Future Flight May Require Adult Diapers

“Know the enemy” the ancient Chinese general Sun Tzu advised. The flying public needs to know that they have an enemy and that his name is Les LeGroom. To get up to speed on the subject of Les, it is helpful to remember that this is the man who, back in the nineties, left the sardine canning industry and had airlines falling over themselves to hire him as a consultant. It should follow as no surprise that Les’ specialty is cramming people together in undersized seats under claustrophobic conditions. Les’ background presence is once again palpable in the new aircraft deliveries taking place right now. These airplanes have the same cabin space as their predecessors, only this time they boast a significant increase in the number of seats.

Les LeGroom is very open about his unwillingness to buy airline shares, softening his admission by claiming to be a simple fellow with simple tastes in stocks, airlines being too sophisticated for him. But don’t let that down home facade fool anyone; Les is as shrewd as they come. He was the brain behind the disappearance of food galleys in favor of more seats, recognizing that passengers pay and pastries don’t. And that brings up another area in Les’ book of what pays and what doesn’t; apparently there is some ugly water cooler talk going on at airline headquarters these days about the non-profitability of on board lavatories and maybe there needs to be some cutbacks there.

Indeed, it has been revealed through a leaked memo that Les is advocating that airlines begin to advise passengers to purchase ATBs before boarding. After some research, journalists discovered that ATB is the acronym for Airline Travel Brief, which is nothing more than a euphemism for an adult diaper. According to the memo, these should be available for a fee at the boarding gate if passengers have forgotten to supply their own. Apparently, memos are not the only leaks that airlines resent having to contend with.

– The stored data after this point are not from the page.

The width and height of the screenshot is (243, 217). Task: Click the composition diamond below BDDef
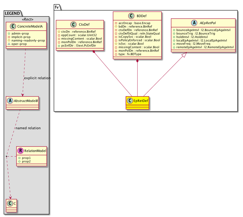[137, 61]
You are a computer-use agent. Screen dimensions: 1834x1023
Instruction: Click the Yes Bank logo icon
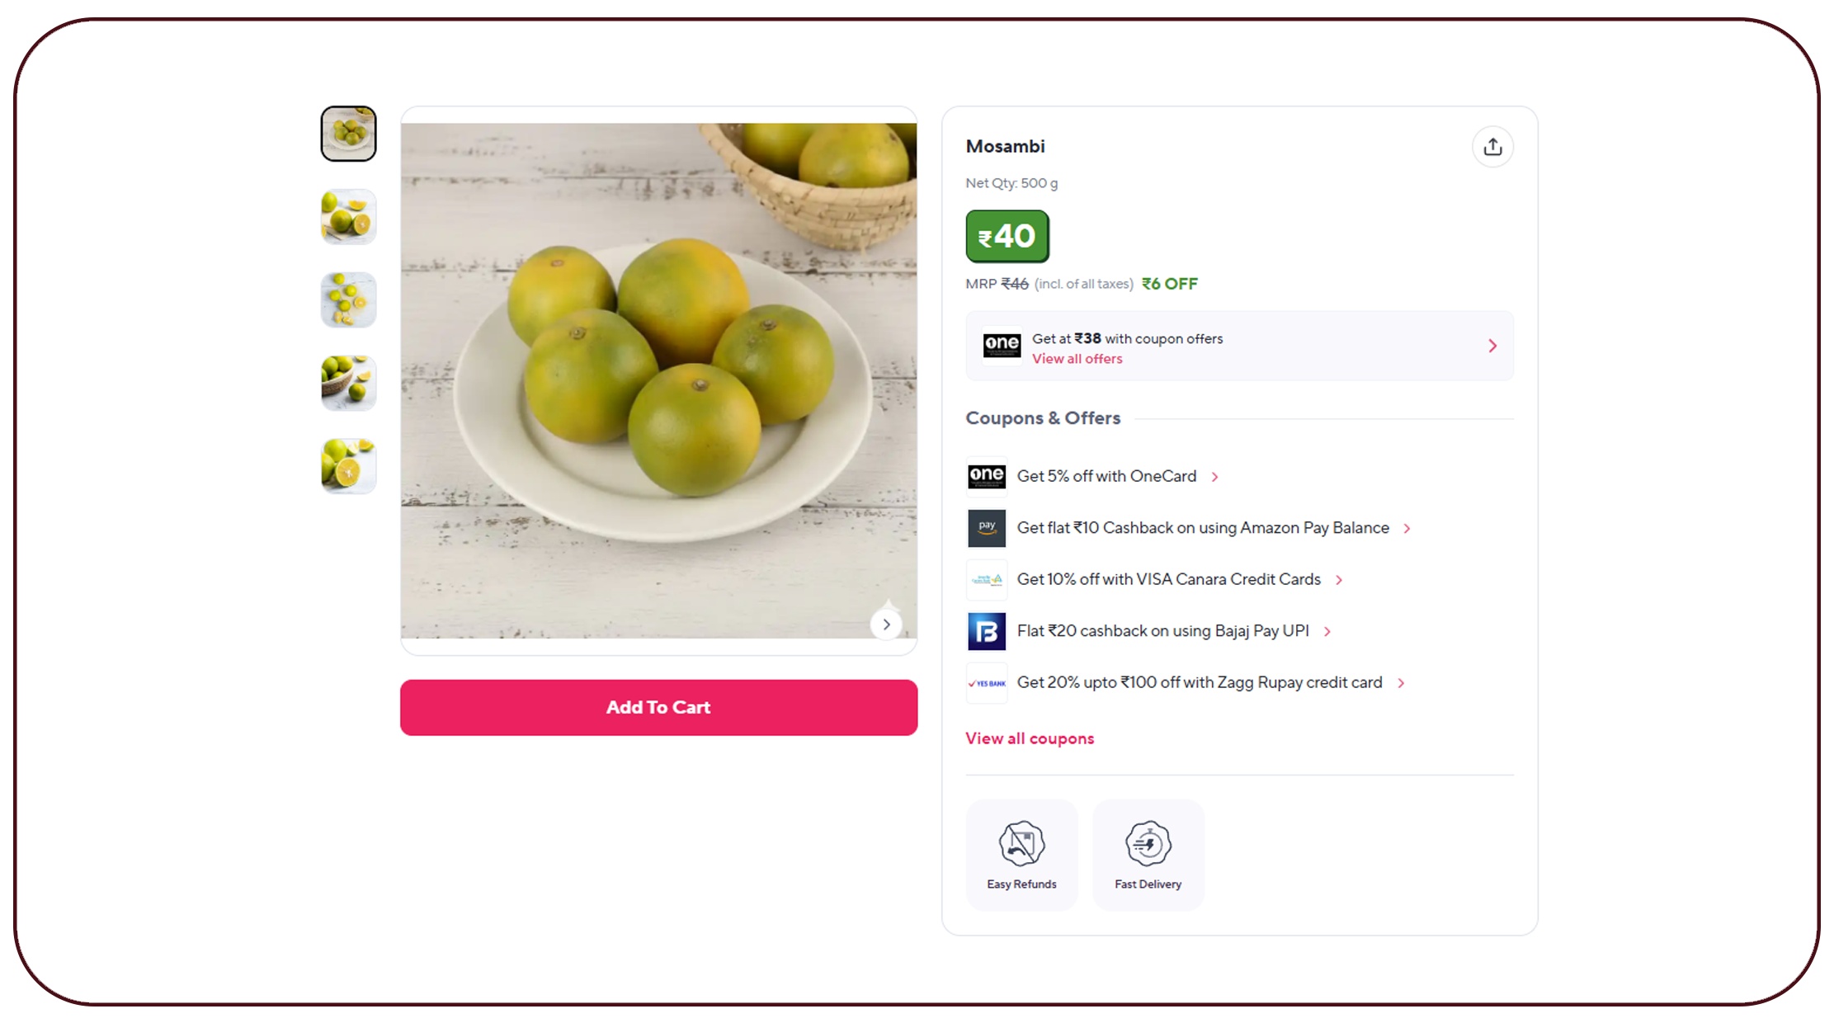(x=986, y=683)
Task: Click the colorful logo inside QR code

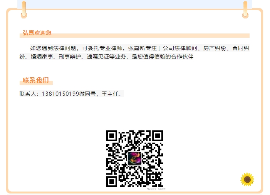Action: tap(134, 158)
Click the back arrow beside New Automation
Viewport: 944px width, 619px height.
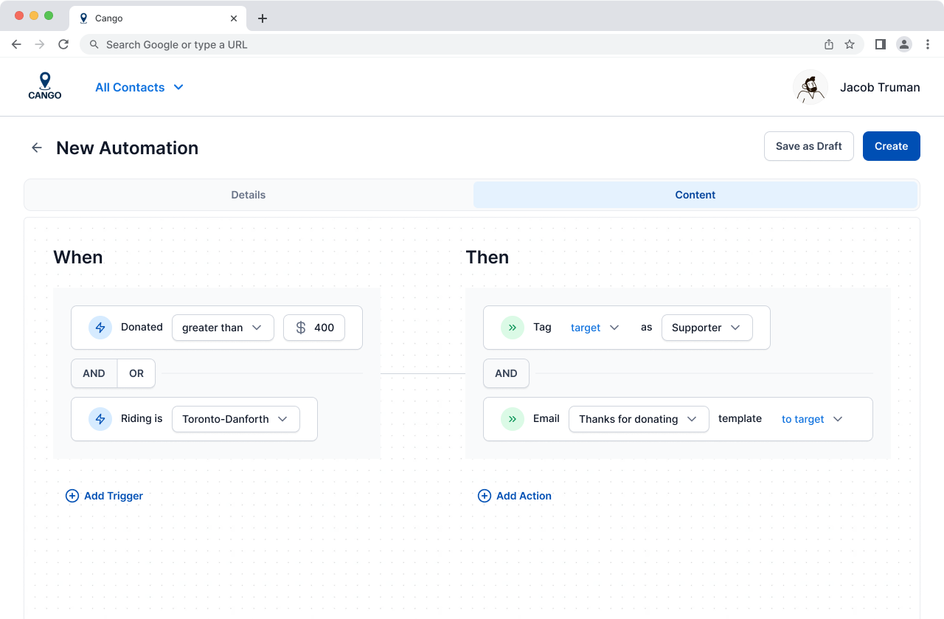[x=37, y=148]
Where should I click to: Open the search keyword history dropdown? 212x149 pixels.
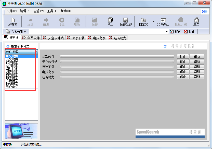click(167, 31)

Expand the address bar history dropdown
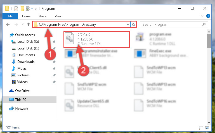click(x=128, y=25)
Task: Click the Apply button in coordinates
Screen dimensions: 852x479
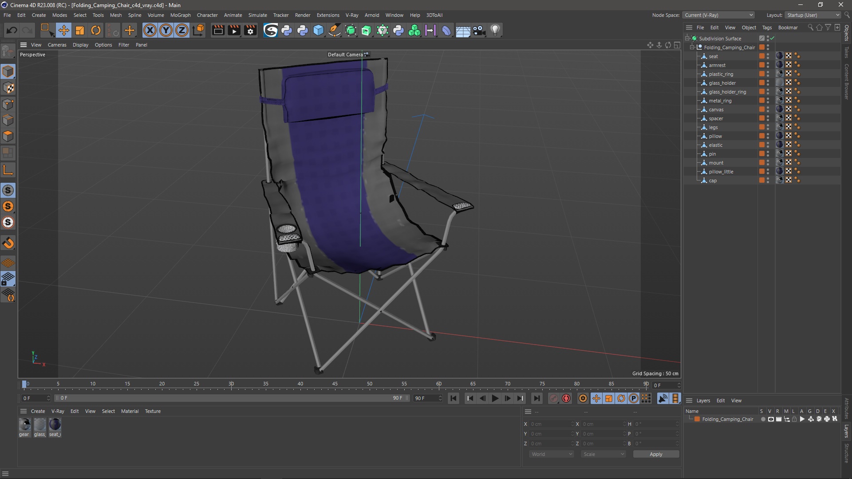Action: (656, 454)
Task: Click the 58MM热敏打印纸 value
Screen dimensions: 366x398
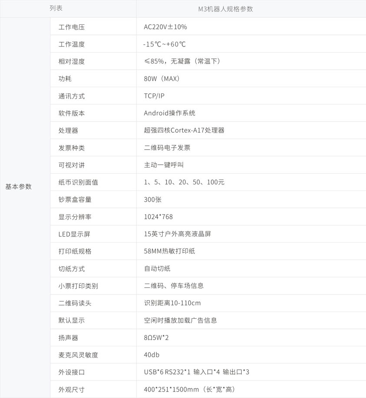Action: pyautogui.click(x=170, y=251)
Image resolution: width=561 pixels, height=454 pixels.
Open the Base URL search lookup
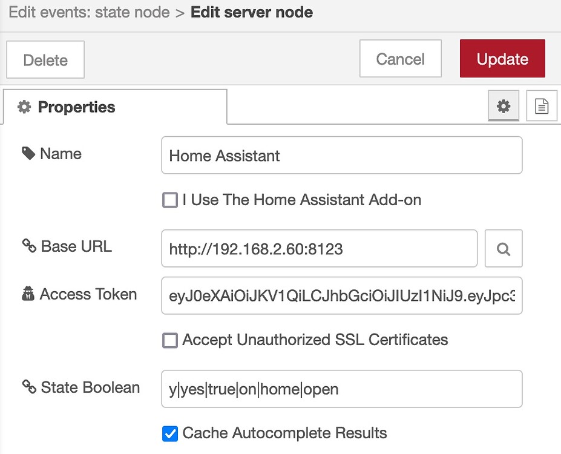504,248
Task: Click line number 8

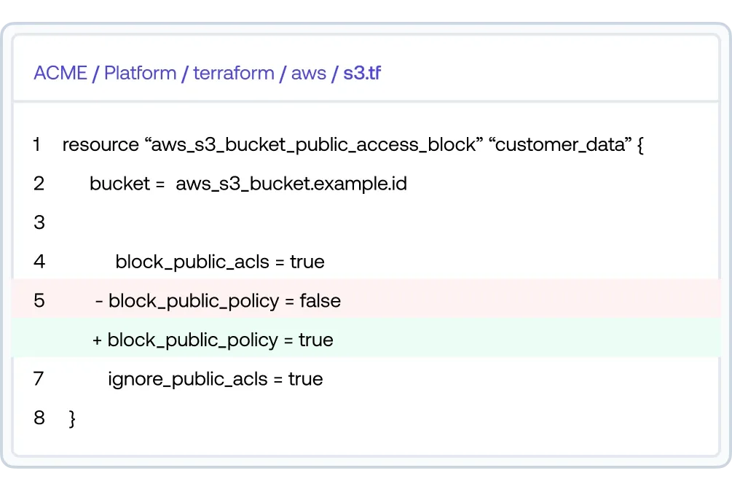Action: (39, 418)
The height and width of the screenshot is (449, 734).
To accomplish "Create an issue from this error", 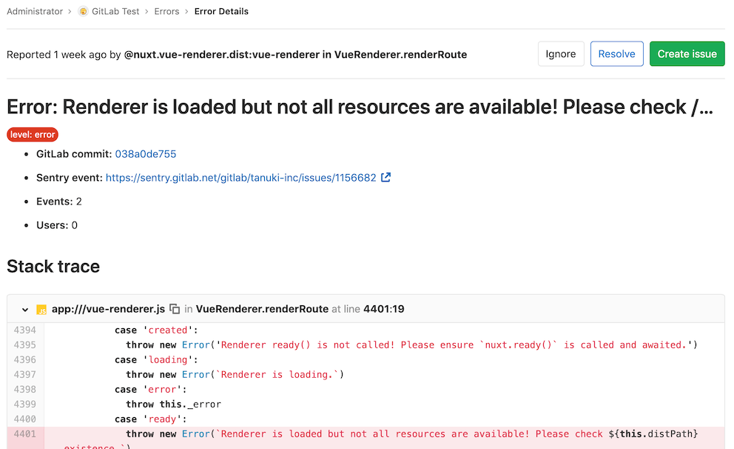I will click(687, 53).
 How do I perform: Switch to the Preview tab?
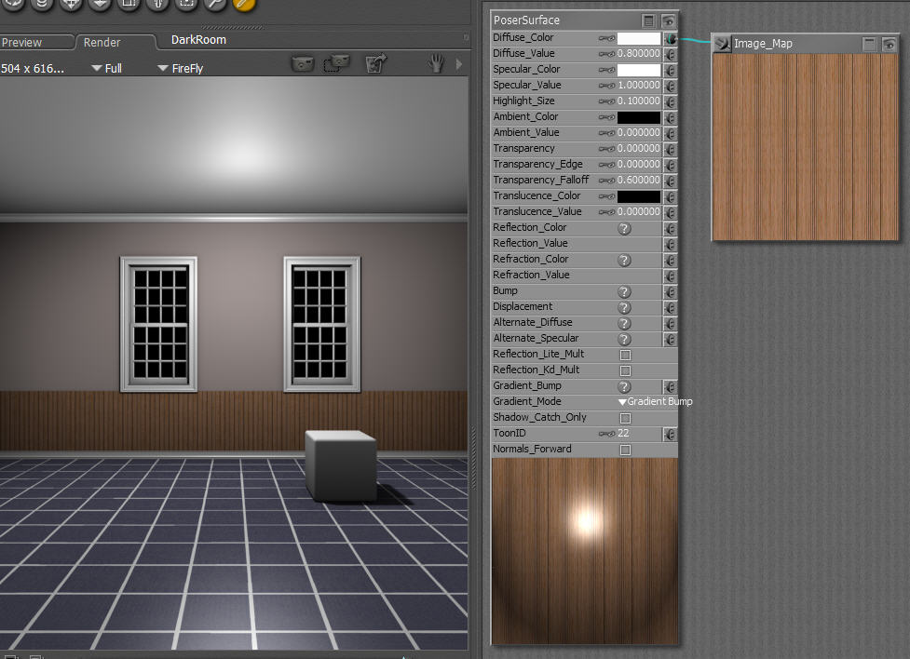[x=22, y=43]
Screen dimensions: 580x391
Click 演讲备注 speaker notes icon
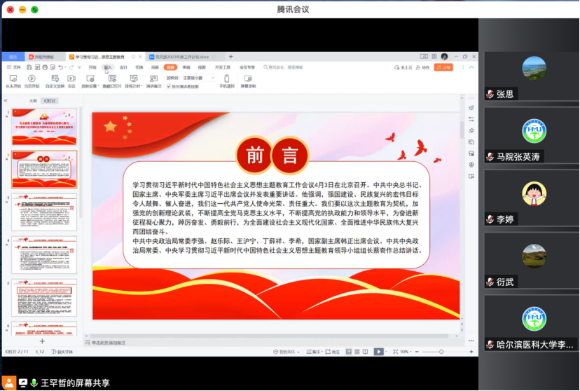(153, 78)
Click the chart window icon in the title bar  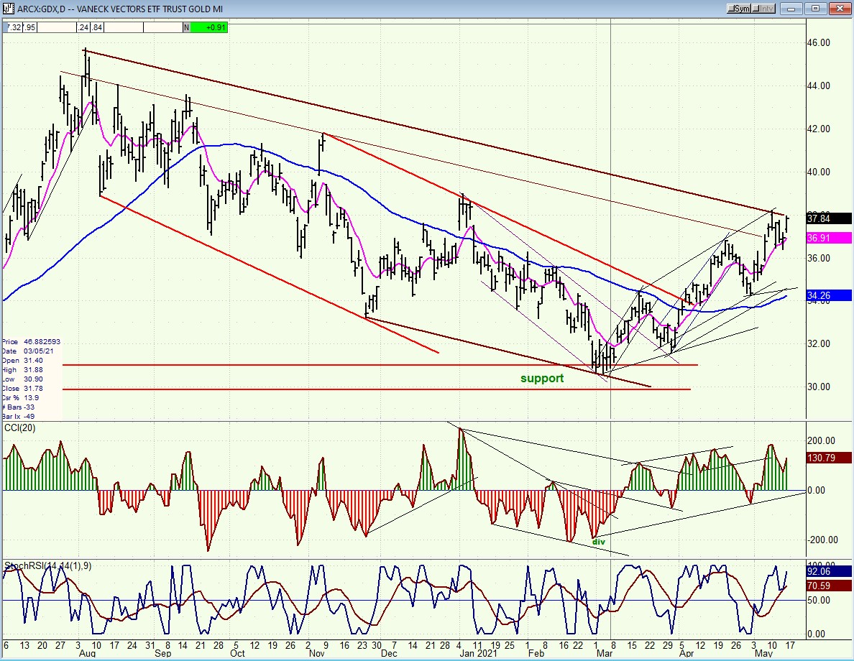click(7, 8)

Les championed the new slim seat design, which features cushions that are almost absent in their thinness. In some instances, two to three inches were taken off reclining positions. Airline spokesmen claim that this does not in any way cause the passenger discomfort because the actual reclining action is achieved through the seat’s bottom doing the sliding and thereby not impeding your rear neighbor’s knee room. Did that sentence make any sense to you? Believe me, I am as bemused as you. I got a bloody elbow from trying to understand this by trying to act it out in my Herman Miller chair. Maybe if the public had a steel rod for a backbone like Les LeGroom does, we could all be guaranteed a comfortable flight.

What is Les LeGroom’s vision for the future of air travel? It hardly bears contemplation. People shoved together in their ATBs, figuring out their ETAs and stinking to high heaven of the sardine oil showered on them by the sprinklers recently installed at the boarding gate. Practices gleaned from one industry and applied to another can have frightening consequences. We might be well advised to tuck one of those funny little can keys into our Airline Travel Briefs just in case of an emergency.

(A Note to Readers: After an earlier publication of this commentary, I received an email from a certain L.L. who politely informed me that I had misspelled his name. Correction: Les LeGroom should read as Less LegRoom.)